Rows contained in a dataset
****************

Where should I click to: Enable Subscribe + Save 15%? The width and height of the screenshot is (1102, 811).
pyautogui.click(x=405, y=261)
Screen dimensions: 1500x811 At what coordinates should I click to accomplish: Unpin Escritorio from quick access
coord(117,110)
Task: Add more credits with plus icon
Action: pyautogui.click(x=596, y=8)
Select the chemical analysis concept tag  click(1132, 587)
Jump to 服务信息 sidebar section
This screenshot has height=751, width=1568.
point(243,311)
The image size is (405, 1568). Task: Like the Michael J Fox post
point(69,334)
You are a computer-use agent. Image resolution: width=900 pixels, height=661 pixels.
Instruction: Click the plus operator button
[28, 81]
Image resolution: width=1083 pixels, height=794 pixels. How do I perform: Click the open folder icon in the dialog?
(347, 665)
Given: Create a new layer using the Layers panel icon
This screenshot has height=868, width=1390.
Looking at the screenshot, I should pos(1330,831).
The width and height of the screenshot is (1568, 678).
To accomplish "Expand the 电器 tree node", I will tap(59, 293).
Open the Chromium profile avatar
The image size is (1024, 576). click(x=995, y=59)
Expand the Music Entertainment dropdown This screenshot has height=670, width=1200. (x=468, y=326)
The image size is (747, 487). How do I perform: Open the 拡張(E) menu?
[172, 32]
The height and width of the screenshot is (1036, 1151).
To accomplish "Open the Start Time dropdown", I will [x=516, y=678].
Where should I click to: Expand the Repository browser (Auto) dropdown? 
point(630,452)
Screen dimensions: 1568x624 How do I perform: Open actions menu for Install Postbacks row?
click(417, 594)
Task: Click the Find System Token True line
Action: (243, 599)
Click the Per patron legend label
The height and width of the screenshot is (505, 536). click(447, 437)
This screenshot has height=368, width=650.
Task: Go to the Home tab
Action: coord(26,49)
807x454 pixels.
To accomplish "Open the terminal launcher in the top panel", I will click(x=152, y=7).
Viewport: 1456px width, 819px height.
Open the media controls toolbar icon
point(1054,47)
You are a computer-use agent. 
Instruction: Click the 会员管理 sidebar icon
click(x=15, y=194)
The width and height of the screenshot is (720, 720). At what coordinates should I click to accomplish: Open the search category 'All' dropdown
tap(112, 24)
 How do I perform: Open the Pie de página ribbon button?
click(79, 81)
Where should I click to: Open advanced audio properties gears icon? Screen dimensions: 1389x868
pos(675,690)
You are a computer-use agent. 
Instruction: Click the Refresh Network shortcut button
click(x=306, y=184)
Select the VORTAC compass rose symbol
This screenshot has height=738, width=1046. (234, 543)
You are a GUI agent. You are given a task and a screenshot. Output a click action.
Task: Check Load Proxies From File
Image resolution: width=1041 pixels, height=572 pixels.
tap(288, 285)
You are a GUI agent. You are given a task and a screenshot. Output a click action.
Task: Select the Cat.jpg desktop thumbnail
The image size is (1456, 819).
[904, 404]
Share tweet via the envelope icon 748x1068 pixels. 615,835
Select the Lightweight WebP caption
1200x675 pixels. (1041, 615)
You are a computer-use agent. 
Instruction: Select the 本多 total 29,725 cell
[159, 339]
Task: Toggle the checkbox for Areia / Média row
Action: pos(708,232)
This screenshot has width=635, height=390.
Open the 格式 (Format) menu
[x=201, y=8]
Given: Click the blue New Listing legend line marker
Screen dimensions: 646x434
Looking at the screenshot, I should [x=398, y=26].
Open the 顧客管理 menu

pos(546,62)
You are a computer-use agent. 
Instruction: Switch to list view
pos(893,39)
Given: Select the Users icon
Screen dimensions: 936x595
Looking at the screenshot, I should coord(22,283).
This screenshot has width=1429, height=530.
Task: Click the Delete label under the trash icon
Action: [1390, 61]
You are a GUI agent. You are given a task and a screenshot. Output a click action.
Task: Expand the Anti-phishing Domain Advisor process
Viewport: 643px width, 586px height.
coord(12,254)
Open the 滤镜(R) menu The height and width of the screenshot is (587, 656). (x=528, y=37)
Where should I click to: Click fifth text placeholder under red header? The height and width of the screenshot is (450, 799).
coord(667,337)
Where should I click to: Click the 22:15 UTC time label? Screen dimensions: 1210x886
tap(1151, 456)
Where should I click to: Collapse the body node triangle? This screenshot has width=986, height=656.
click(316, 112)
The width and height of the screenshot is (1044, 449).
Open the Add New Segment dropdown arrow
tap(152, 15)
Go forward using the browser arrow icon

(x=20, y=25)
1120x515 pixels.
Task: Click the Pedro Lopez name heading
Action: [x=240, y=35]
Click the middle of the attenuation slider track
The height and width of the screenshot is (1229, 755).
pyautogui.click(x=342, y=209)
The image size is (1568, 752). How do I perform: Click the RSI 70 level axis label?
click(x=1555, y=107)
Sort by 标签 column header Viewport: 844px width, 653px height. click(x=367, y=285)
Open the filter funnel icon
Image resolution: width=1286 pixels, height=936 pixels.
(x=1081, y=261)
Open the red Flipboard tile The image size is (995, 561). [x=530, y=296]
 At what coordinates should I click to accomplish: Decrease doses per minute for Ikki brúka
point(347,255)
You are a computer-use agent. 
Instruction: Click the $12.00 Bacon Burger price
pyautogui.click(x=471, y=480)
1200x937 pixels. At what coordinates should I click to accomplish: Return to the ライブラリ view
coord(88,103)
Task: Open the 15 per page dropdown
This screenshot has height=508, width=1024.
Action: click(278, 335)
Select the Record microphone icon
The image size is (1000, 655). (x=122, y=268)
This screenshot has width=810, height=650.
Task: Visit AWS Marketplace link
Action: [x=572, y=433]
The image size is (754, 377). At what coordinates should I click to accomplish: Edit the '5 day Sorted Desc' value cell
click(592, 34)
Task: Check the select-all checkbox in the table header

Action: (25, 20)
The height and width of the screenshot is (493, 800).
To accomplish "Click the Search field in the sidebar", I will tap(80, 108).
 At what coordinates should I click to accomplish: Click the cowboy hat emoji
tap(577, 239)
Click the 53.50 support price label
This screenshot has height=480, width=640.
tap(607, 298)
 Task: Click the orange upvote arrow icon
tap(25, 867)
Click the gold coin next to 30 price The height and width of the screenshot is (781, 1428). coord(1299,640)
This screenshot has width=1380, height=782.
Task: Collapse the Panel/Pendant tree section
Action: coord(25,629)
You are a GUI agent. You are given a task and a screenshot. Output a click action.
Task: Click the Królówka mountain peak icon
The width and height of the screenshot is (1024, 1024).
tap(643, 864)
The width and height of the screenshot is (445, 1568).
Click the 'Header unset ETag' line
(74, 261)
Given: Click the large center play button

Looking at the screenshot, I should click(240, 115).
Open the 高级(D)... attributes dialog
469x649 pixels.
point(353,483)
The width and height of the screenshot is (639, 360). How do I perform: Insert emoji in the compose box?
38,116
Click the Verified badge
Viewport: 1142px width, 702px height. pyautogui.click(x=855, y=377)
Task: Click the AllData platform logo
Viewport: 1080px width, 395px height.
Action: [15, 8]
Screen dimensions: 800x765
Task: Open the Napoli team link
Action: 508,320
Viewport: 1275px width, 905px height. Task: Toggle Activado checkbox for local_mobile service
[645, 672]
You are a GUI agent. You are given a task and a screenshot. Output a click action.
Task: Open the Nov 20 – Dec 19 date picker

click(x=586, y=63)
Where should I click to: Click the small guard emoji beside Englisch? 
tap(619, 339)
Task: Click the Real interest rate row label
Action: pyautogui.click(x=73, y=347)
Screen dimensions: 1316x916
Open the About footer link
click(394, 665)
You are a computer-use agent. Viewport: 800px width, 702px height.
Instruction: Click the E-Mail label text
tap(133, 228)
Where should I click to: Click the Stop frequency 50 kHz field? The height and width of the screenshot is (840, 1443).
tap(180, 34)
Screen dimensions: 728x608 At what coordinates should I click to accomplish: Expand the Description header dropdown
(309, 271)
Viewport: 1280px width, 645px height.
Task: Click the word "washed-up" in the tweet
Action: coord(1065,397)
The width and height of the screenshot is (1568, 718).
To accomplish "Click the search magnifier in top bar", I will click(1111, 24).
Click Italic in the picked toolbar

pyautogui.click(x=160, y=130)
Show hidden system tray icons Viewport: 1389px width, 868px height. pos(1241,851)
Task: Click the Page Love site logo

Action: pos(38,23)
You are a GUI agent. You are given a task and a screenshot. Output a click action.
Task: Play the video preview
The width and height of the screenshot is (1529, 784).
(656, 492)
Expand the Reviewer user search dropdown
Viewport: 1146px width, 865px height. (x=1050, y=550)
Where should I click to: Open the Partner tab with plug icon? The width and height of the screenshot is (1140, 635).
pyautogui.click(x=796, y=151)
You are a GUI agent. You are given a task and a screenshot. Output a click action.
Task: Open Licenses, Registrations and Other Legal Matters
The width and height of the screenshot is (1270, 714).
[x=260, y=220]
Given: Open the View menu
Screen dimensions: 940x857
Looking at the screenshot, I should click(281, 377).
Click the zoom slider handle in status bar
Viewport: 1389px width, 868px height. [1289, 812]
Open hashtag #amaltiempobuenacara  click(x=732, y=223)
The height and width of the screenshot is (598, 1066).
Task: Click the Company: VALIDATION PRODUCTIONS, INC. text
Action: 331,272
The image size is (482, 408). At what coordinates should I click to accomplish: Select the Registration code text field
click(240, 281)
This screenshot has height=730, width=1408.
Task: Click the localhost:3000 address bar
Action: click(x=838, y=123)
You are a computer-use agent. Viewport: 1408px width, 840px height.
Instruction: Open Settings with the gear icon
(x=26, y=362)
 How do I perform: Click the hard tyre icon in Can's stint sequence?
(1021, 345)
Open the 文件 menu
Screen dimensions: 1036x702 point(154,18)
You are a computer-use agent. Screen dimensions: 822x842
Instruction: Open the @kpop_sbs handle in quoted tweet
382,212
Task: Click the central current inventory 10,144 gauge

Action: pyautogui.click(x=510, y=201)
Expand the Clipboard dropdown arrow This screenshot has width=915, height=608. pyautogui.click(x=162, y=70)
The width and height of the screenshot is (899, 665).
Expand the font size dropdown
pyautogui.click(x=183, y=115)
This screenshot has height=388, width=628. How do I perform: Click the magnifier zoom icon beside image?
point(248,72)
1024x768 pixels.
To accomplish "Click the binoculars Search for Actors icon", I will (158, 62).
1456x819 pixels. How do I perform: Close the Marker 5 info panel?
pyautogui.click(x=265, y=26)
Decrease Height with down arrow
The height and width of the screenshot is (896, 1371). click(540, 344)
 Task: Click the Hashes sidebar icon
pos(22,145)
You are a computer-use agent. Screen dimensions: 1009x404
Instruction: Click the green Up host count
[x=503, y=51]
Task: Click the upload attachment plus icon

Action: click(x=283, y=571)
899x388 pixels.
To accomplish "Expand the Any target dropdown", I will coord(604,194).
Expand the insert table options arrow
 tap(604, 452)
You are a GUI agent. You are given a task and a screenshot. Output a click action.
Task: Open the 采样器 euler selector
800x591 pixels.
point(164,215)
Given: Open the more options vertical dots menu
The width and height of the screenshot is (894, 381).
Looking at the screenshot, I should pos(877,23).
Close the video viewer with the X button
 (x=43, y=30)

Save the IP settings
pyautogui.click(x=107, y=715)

****************

» **Work to be completed**
Set down these rows again word for word, beginning at the line that has "Click the Per patron legend label" and stopping after the line that has "tap(288, 285)".

» **Response for this exercise**
Click the Per patron legend label
The height and width of the screenshot is (505, 536). click(447, 437)
This screenshot has height=368, width=650.
Task: Go to the Home tab
Action: coord(26,49)
807x454 pixels.
To accomplish "Open the terminal launcher in the top panel", I will click(x=152, y=7).
Viewport: 1456px width, 819px height.
Open the media controls toolbar icon
point(1054,47)
You are a computer-use agent. 
Instruction: Click the 会员管理 sidebar icon
click(x=15, y=194)
The width and height of the screenshot is (720, 720). At what coordinates should I click to accomplish: Open the search category 'All' dropdown
tap(112, 24)
 How do I perform: Open the Pie de página ribbon button?
click(79, 81)
Where should I click to: Open advanced audio properties gears icon? Screen dimensions: 1389x868
pos(675,690)
You are a computer-use agent. 
Instruction: Click the Refresh Network shortcut button
click(x=306, y=184)
Select the VORTAC compass rose symbol
This screenshot has height=738, width=1046. (234, 543)
You are a GUI agent. You are given a task and a screenshot. Output a click action.
Task: Check Load Proxies From File
Image resolution: width=1041 pixels, height=572 pixels.
tap(288, 285)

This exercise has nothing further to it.